──────── Items ────────
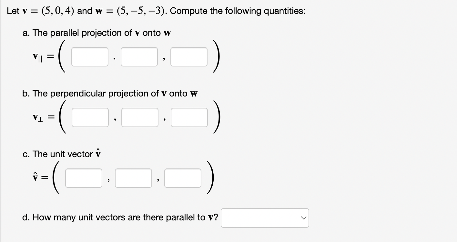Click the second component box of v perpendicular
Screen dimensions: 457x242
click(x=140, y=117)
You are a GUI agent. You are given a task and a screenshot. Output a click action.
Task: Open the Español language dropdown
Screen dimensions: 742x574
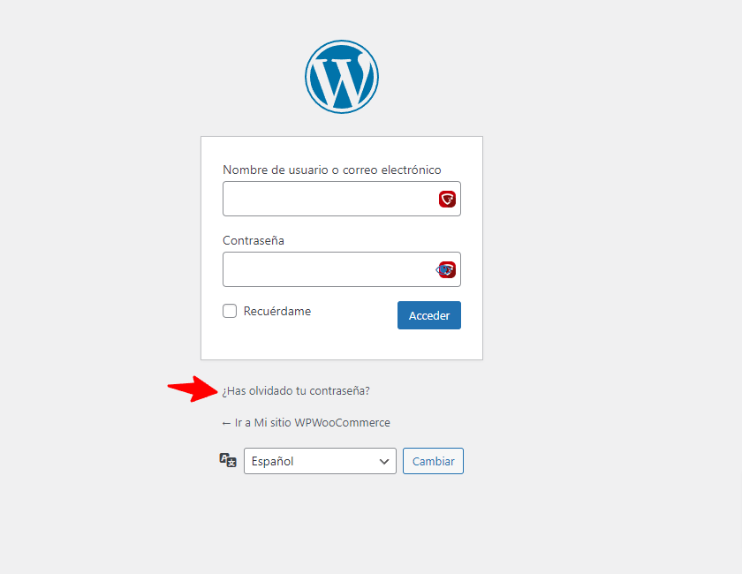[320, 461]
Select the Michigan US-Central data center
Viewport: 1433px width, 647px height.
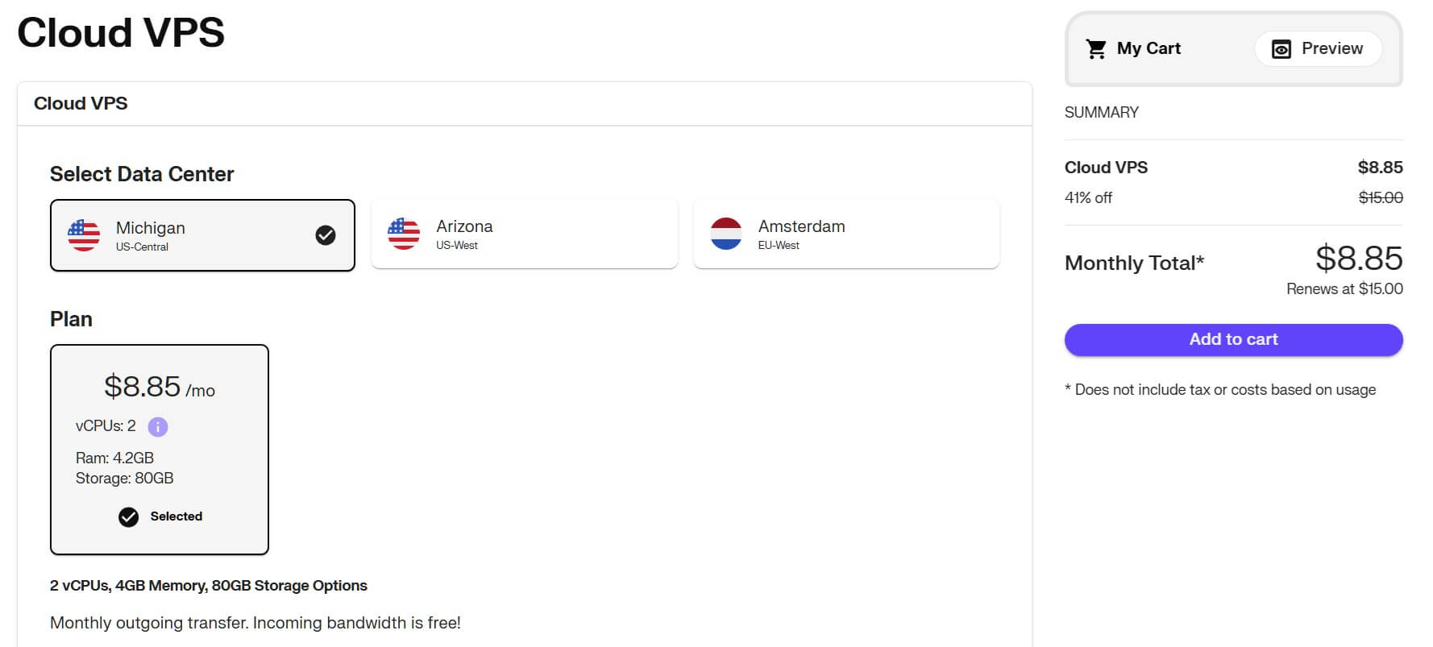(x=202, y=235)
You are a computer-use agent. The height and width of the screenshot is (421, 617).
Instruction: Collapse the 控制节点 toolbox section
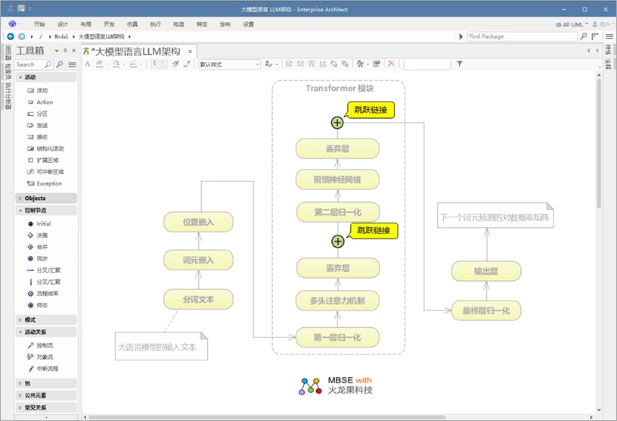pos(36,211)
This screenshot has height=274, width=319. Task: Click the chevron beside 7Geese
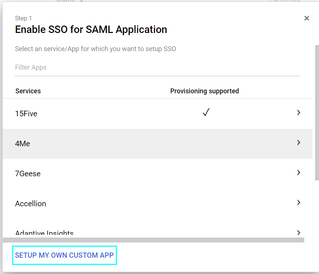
────────
Aim of the task:
Rewrite all of the rows above, swapping "screenshot" for "screen capture" and keeping everything else the same. Leave the pictures out.

Exercise output:
Click the second component box of v perpendicular
Screen dimensions: 457x242
click(x=140, y=117)
You are a GUI agent. You are given a task and a screen capture. Output a click action.
Task: Open the Español language dropdown
Screen dimensions: 742x574
[320, 461]
Select the Michigan US-Central data center
Viewport: 1433px width, 647px height.
(x=202, y=235)
You are a computer-use agent. The height and width of the screen capture is (421, 617).
Instruction: Collapse the 控制节点 toolbox section
pos(36,211)
This screen capture has height=274, width=319. Task: Click the chevron beside 7Geese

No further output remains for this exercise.